_Aim of the task_: All of the records listed below should be retyped exactly.

[Dataset items]
________________

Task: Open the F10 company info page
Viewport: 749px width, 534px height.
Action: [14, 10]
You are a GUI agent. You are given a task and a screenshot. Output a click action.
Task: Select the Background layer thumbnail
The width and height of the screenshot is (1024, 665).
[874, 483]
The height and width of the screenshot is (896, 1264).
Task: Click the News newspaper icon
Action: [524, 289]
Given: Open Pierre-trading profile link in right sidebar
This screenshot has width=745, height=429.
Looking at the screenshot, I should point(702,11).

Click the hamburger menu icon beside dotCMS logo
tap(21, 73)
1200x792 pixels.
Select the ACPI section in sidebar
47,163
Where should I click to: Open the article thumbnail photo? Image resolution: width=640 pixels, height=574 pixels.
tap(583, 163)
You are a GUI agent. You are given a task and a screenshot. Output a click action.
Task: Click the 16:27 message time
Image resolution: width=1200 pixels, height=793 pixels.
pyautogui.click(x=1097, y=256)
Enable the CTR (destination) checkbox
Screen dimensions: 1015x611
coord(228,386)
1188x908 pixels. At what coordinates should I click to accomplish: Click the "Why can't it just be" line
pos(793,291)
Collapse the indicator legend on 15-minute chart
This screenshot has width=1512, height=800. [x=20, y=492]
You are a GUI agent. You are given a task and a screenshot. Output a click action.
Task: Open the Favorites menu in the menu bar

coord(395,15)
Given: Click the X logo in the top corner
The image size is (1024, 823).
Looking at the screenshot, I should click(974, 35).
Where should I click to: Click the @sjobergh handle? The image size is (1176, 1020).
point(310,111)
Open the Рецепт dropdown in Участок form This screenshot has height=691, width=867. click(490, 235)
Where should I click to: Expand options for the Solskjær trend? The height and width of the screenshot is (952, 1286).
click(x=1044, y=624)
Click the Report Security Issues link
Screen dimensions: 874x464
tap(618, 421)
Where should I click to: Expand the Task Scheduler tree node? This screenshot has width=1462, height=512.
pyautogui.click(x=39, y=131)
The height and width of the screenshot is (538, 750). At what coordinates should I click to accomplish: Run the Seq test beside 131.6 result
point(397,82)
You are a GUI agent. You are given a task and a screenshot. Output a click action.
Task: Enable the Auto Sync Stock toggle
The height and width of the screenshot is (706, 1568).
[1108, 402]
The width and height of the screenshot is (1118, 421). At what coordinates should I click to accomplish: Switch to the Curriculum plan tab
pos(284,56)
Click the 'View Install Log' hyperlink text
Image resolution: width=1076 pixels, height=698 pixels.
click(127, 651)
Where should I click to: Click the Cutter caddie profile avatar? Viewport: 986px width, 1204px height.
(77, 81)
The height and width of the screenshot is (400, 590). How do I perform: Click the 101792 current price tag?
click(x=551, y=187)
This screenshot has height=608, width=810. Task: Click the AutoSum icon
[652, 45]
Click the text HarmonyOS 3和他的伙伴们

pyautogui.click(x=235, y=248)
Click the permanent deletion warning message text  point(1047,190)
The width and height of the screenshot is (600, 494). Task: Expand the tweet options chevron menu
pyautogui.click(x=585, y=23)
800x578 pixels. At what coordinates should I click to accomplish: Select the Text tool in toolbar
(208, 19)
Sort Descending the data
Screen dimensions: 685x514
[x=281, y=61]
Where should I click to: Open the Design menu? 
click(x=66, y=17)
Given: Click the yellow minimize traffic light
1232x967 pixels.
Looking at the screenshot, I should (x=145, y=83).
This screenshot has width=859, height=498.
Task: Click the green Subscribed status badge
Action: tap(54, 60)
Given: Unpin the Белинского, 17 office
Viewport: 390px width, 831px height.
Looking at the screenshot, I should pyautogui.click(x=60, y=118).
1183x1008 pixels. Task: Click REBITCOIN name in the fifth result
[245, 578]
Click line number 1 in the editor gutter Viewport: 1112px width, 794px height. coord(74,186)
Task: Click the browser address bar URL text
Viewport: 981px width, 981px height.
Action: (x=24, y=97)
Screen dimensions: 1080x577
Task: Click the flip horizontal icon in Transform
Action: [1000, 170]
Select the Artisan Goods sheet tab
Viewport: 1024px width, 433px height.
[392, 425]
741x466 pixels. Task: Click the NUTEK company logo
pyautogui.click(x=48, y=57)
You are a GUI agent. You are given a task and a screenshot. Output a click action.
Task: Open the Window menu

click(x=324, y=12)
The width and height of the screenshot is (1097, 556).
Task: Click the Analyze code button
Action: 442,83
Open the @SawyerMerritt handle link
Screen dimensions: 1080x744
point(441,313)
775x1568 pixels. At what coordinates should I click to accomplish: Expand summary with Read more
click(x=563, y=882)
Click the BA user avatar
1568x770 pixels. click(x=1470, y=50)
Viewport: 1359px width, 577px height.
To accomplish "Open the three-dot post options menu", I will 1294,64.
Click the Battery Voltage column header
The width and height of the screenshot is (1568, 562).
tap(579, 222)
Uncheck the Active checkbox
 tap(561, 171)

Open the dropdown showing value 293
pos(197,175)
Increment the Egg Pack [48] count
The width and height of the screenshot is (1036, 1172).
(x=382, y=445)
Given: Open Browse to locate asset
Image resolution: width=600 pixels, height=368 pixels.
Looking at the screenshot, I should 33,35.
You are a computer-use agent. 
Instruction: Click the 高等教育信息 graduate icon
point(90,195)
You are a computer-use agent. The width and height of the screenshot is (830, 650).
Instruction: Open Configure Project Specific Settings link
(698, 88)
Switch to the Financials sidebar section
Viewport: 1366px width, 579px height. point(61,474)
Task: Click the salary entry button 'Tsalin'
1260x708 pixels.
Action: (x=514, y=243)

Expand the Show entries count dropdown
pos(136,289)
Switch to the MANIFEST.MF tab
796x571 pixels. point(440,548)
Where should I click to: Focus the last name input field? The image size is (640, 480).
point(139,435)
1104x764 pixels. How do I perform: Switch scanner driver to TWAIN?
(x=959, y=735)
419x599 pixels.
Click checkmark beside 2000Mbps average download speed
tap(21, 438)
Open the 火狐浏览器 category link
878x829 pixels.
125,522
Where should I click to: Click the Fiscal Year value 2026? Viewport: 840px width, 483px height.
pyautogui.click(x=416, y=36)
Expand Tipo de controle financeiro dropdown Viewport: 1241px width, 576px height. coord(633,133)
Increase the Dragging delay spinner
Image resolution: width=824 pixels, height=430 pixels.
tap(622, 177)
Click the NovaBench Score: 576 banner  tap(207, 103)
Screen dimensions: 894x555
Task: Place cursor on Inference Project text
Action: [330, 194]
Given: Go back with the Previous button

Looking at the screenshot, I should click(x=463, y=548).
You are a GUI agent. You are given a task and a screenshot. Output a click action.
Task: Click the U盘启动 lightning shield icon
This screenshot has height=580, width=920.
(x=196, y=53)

________________

_Exercise response_:
Task: Open the F10 company info page
Viewport: 749px width, 534px height.
Action: [14, 10]
You are a GUI agent. You are given a task and a screenshot. Output a click action.
Task: Select the Background layer thumbnail
The width and height of the screenshot is (1024, 665).
[874, 483]
The height and width of the screenshot is (896, 1264).
Task: Click the News newspaper icon
Action: [524, 289]
Given: Open Pierre-trading profile link in right sidebar
This screenshot has width=745, height=429.
Looking at the screenshot, I should point(702,11).

Click the hamburger menu icon beside dotCMS logo
tap(21, 73)
1200x792 pixels.
Select the ACPI section in sidebar
47,163
Where should I click to: Open the article thumbnail photo? Image resolution: width=640 pixels, height=574 pixels.
tap(583, 163)
You are a GUI agent. You are given a task and a screenshot. Output a click action.
Task: Click the 16:27 message time
Image resolution: width=1200 pixels, height=793 pixels.
pyautogui.click(x=1097, y=256)
Enable the CTR (destination) checkbox
Screen dimensions: 1015x611
coord(228,386)
1188x908 pixels. At what coordinates should I click to accomplish: Click the "Why can't it just be" line
pos(793,291)
Collapse the indicator legend on 15-minute chart
This screenshot has width=1512, height=800. [x=20, y=492]
You are a GUI agent. You are given a task and a screenshot. Output a click action.
Task: Open the Favorites menu in the menu bar

coord(395,15)
Given: Click the X logo in the top corner
The image size is (1024, 823).
Looking at the screenshot, I should click(974, 35).
Where should I click to: Click the @sjobergh handle? The image size is (1176, 1020).
point(310,111)
Open the Рецепт dropdown in Участок form This screenshot has height=691, width=867. click(490, 235)
Where should I click to: Expand options for the Solskjær trend? The height and width of the screenshot is (952, 1286).
click(x=1044, y=624)
Click the Report Security Issues link
Screen dimensions: 874x464
tap(618, 421)
Where should I click to: Expand the Task Scheduler tree node? This screenshot has width=1462, height=512.
pyautogui.click(x=39, y=131)
The height and width of the screenshot is (538, 750). At what coordinates should I click to accomplish: Run the Seq test beside 131.6 result
point(397,82)
You are a GUI agent. You are given a task and a screenshot. Output a click action.
Task: Enable the Auto Sync Stock toggle
The height and width of the screenshot is (706, 1568).
[1108, 402]
The width and height of the screenshot is (1118, 421). At what coordinates should I click to accomplish: Switch to the Curriculum plan tab
pos(284,56)
Click the 'View Install Log' hyperlink text
Image resolution: width=1076 pixels, height=698 pixels.
click(127, 651)
Where should I click to: Click the Cutter caddie profile avatar? Viewport: 986px width, 1204px height.
(77, 81)
The height and width of the screenshot is (400, 590). How do I perform: Click the 101792 current price tag?
click(x=551, y=187)
This screenshot has height=608, width=810. Task: Click the AutoSum icon
[652, 45]
Click the text HarmonyOS 3和他的伙伴们

pyautogui.click(x=235, y=248)
Click the permanent deletion warning message text  point(1047,190)
The width and height of the screenshot is (600, 494). Task: Expand the tweet options chevron menu
pyautogui.click(x=585, y=23)
800x578 pixels. At what coordinates should I click to accomplish: Select the Text tool in toolbar
(208, 19)
Sort Descending the data
Screen dimensions: 685x514
[x=281, y=61]
Where should I click to: Open the Design menu? 
click(x=66, y=17)
Given: Click the yellow minimize traffic light
1232x967 pixels.
Looking at the screenshot, I should (x=145, y=83).
This screenshot has width=859, height=498.
Task: Click the green Subscribed status badge
Action: tap(54, 60)
Given: Unpin the Белинского, 17 office
Viewport: 390px width, 831px height.
Looking at the screenshot, I should pyautogui.click(x=60, y=118).
1183x1008 pixels. Task: Click REBITCOIN name in the fifth result
[245, 578]
Click line number 1 in the editor gutter Viewport: 1112px width, 794px height. coord(74,186)
Task: Click the browser address bar URL text
Viewport: 981px width, 981px height.
Action: (x=24, y=97)
Screen dimensions: 1080x577
Task: Click the flip horizontal icon in Transform
Action: [1000, 170]
Select the Artisan Goods sheet tab
Viewport: 1024px width, 433px height.
[392, 425]
741x466 pixels. Task: Click the NUTEK company logo
pyautogui.click(x=48, y=57)
You are a GUI agent. You are given a task and a screenshot. Output a click action.
Task: Open the Window menu

click(x=324, y=12)
The width and height of the screenshot is (1097, 556).
Task: Click the Analyze code button
Action: 442,83
Open the @SawyerMerritt handle link
Screen dimensions: 1080x744
point(441,313)
775x1568 pixels. At what coordinates should I click to accomplish: Expand summary with Read more
click(x=563, y=882)
Click the BA user avatar
1568x770 pixels. click(x=1470, y=50)
Viewport: 1359px width, 577px height.
To accomplish "Open the three-dot post options menu", I will 1294,64.
Click the Battery Voltage column header
The width and height of the screenshot is (1568, 562).
tap(579, 222)
Uncheck the Active checkbox
 tap(561, 171)

Open the dropdown showing value 293
pos(197,175)
Increment the Egg Pack [48] count
The width and height of the screenshot is (1036, 1172).
(x=382, y=445)
Given: Open Browse to locate asset
Image resolution: width=600 pixels, height=368 pixels.
Looking at the screenshot, I should 33,35.
You are a computer-use agent. 
Instruction: Click the 高等教育信息 graduate icon
point(90,195)
You are a computer-use agent. The width and height of the screenshot is (830, 650).
Instruction: Open Configure Project Specific Settings link
(698, 88)
Switch to the Financials sidebar section
Viewport: 1366px width, 579px height. point(61,474)
Task: Click the salary entry button 'Tsalin'
1260x708 pixels.
Action: (x=514, y=243)

Expand the Show entries count dropdown
pos(136,289)
Switch to the MANIFEST.MF tab
796x571 pixels. point(440,548)
Where should I click to: Focus the last name input field? The image size is (640, 480).
point(139,435)
1104x764 pixels. How do I perform: Switch scanner driver to TWAIN?
(x=959, y=735)
419x599 pixels.
Click checkmark beside 2000Mbps average download speed
tap(21, 438)
Open the 火狐浏览器 category link
878x829 pixels.
125,522
Where should I click to: Click the Fiscal Year value 2026? Viewport: 840px width, 483px height.
pyautogui.click(x=416, y=36)
Expand Tipo de controle financeiro dropdown Viewport: 1241px width, 576px height. coord(633,133)
Increase the Dragging delay spinner
Image resolution: width=824 pixels, height=430 pixels.
tap(622, 177)
Click the NovaBench Score: 576 banner  tap(207, 103)
Screen dimensions: 894x555
Task: Place cursor on Inference Project text
Action: [330, 194]
Given: Go back with the Previous button

Looking at the screenshot, I should click(x=463, y=548).
You are a GUI agent. You are given a task and a screenshot. Output a click action.
Task: Click the U盘启动 lightning shield icon
This screenshot has height=580, width=920.
(x=196, y=53)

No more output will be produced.